■ WHAT THE TASK ASKS:
Return every line of the listing, exactly as it reads.

■ DATA:

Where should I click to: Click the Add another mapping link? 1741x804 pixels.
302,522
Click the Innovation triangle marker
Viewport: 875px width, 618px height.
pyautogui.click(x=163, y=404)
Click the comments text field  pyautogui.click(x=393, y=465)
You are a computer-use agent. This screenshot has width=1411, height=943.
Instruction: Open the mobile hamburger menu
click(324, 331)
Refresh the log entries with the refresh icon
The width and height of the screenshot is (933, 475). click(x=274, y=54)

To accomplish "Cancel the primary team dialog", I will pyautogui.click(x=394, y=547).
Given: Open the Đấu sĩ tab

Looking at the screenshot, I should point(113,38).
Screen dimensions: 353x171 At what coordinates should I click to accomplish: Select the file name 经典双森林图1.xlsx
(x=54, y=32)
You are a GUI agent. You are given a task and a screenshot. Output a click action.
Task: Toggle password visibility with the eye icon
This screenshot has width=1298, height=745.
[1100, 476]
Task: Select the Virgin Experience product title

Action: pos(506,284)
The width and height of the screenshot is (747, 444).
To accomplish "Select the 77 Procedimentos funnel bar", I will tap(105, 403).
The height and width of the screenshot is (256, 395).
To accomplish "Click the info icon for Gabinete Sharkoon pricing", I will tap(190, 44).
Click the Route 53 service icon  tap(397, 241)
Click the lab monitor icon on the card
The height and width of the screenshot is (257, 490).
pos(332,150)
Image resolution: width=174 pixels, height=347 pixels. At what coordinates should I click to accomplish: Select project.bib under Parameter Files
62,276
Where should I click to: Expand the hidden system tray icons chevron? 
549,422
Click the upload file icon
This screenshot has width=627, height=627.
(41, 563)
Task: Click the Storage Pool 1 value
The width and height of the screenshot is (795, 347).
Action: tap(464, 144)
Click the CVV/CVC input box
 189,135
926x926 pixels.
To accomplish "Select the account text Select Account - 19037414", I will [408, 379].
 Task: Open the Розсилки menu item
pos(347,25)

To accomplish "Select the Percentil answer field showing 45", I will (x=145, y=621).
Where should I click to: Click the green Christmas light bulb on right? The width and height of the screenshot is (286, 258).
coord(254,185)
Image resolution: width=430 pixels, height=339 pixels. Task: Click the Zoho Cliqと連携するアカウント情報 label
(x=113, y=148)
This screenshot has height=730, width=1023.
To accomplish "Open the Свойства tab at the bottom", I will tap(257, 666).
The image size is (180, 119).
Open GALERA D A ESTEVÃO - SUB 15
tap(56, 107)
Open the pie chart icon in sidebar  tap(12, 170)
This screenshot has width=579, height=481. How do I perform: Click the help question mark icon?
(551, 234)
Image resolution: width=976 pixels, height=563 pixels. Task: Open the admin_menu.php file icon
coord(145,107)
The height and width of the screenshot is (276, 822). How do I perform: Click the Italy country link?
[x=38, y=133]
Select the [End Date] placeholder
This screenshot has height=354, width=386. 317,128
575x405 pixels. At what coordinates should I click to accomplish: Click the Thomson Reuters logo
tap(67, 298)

■ TASK RESULT:
Where should I click to: Click the Add another mapping link? 1741x804 pixels.
302,522
Click the Innovation triangle marker
Viewport: 875px width, 618px height.
pyautogui.click(x=163, y=404)
Click the comments text field  pyautogui.click(x=393, y=465)
You are a computer-use agent. This screenshot has width=1411, height=943.
Instruction: Open the mobile hamburger menu
click(324, 331)
Refresh the log entries with the refresh icon
The width and height of the screenshot is (933, 475). click(x=274, y=54)

To accomplish "Cancel the primary team dialog", I will pyautogui.click(x=394, y=547).
Given: Open the Đấu sĩ tab

Looking at the screenshot, I should point(113,38).
Screen dimensions: 353x171 At what coordinates should I click to accomplish: Select the file name 经典双森林图1.xlsx
(x=54, y=32)
You are a GUI agent. You are given a task and a screenshot. Output a click action.
Task: Toggle password visibility with the eye icon
This screenshot has width=1298, height=745.
[1100, 476]
Task: Select the Virgin Experience product title

Action: pos(506,284)
The width and height of the screenshot is (747, 444).
To accomplish "Select the 77 Procedimentos funnel bar", I will tap(105, 403).
The height and width of the screenshot is (256, 395).
To accomplish "Click the info icon for Gabinete Sharkoon pricing", I will tap(190, 44).
Click the Route 53 service icon  tap(397, 241)
Click the lab monitor icon on the card
The height and width of the screenshot is (257, 490).
pos(332,150)
Image resolution: width=174 pixels, height=347 pixels. At what coordinates should I click to accomplish: Select project.bib under Parameter Files
62,276
Where should I click to: Expand the hidden system tray icons chevron? 
549,422
Click the upload file icon
This screenshot has width=627, height=627.
(41, 563)
Task: Click the Storage Pool 1 value
The width and height of the screenshot is (795, 347).
Action: tap(464, 144)
Click the CVV/CVC input box
 189,135
926x926 pixels.
To accomplish "Select the account text Select Account - 19037414", I will [408, 379].
 Task: Open the Розсилки menu item
pos(347,25)

To accomplish "Select the Percentil answer field showing 45", I will (x=145, y=621).
Where should I click to: Click the green Christmas light bulb on right? The width and height of the screenshot is (286, 258).
coord(254,185)
Image resolution: width=430 pixels, height=339 pixels. Task: Click the Zoho Cliqと連携するアカウント情報 label
(x=113, y=148)
This screenshot has height=730, width=1023.
To accomplish "Open the Свойства tab at the bottom", I will tap(257, 666).
The image size is (180, 119).
Open GALERA D A ESTEVÃO - SUB 15
tap(56, 107)
Open the pie chart icon in sidebar  tap(12, 170)
This screenshot has width=579, height=481. How do I perform: Click the help question mark icon?
(551, 234)
Image resolution: width=976 pixels, height=563 pixels. Task: Open the admin_menu.php file icon
coord(145,107)
The height and width of the screenshot is (276, 822). How do I perform: Click the Italy country link?
[x=38, y=133]
Select the [End Date] placeholder
This screenshot has height=354, width=386. 317,128
575x405 pixels. At what coordinates should I click to accomplish: Click the Thomson Reuters logo
tap(67, 298)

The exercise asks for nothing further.